As one packaged goods marketing executive commented at the time, "there's just too many media dollars being spent on too many media options for me to leave it in the hands of the agency without tight controls. As far as consolidation goes, I can't control four, five or six agencies. So if I want control, I'd better consolidate." The central issue for GM outlined in the 1992 report was "how can GM maintain its dominance, clout and intelligence resources in the media buying arena." The issues today, I expect, are:

1. "How can GM increase its domestic and global media dominance, clout and intelligence resources, especially in digital marketing?

2. How can the company best adapt to the radically altered multi-platform interconnected marketplace to effectively manage consumer, dealer and vendor communications and relationships?

3. How can GM best measure, analyze and evaluate the performance of its marketing investments to assure real-time optimization?"

The responses to these questions that GM executives involved in the review process are likely to arrive at will be focused on the same strategic goals identified by Guarascio, Browner and Lazar in 1992, that resulted in dramatic and radical restructuring of multiple buying resources into a single consolidated and dedicated media buying unit.

· Maximized spending leverage and clout;

· Intensive coordination of media spending within individual media companies integrated across multiple media categories;

· Optimum communications among media buyers, strong communications controls between buyers and planners, and effective communications between media planners and GM executives;

· Increased knowledge of specialized and customized media opportunities; increased attention on marketing relationships and partnerships with multi-platform media companies;

· Full staff commitment exclusively to General Motors with the benefits of staffing continuity, development of creative media programs, and administrative cost benefits;

· More effective integration of media planning and buying with advertising creative development, promotional initiatives, dealer activity, and customer incentives and communications.
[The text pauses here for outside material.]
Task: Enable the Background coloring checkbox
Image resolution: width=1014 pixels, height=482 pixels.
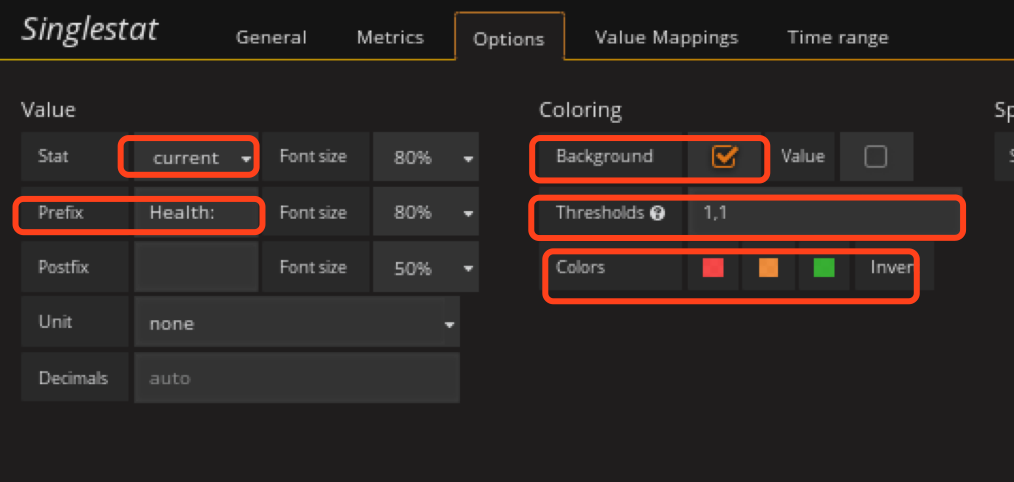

While several options were considered in 1992, the report concluded that a single dedicated unit operating within a major agency holding company would ultimately deliver the greatest benefits and best address the changing media landscape. GM has operated under this model ever since. The questions today are:

· Should this same model now be incorporatedglobally, or should the current model of different media specialists in different global regions should continue to apply?

· Should different agencies handle digital media and legacy media or should they be integrated?

· Should promotion budgets remain separated from media considerations and planning, or is social media forcing integration across all marketing platforms?

In 1992, I concluded: "The core message emanating from this study of the advertising landscape of the future is that consolidation is good; consolidation is beneficial; consolidation creates greater efficiencies; consolidation maximizes General Motors' relative position in the media marketplace. We can find no justification for splitting the media buying among two or more agencies." The report argued that a dedicated unit would assure "total GM control over staffing, staff continuity, single purpose and focus of employees, enhanced communications, further development of marketing partnerships, maintenance and control of proprietary information and strategies, and additional opportunities from media. By operating a dedicated unit within a major advertising agency organization, GM can gain the benefits of having the staffs of the agency's companies available for consultation without having to provide information or insight in return."

In 1992 and since then, GM management has embraced the model put forward in the 1992 report. The issue for 2012 and beyond is whether the current trends in media and marketing, which like 1992 are on the cusp of exploding, now require GM to expand the 1992 U.S. model to the global stage and across all media and marketing resources. Or has the market changed so dramatically that the 1992 consolidation model is no longer relevant and in need of a complete realignment, reassessment, restructuring and reorganization?

My bet is on expanded consolidation.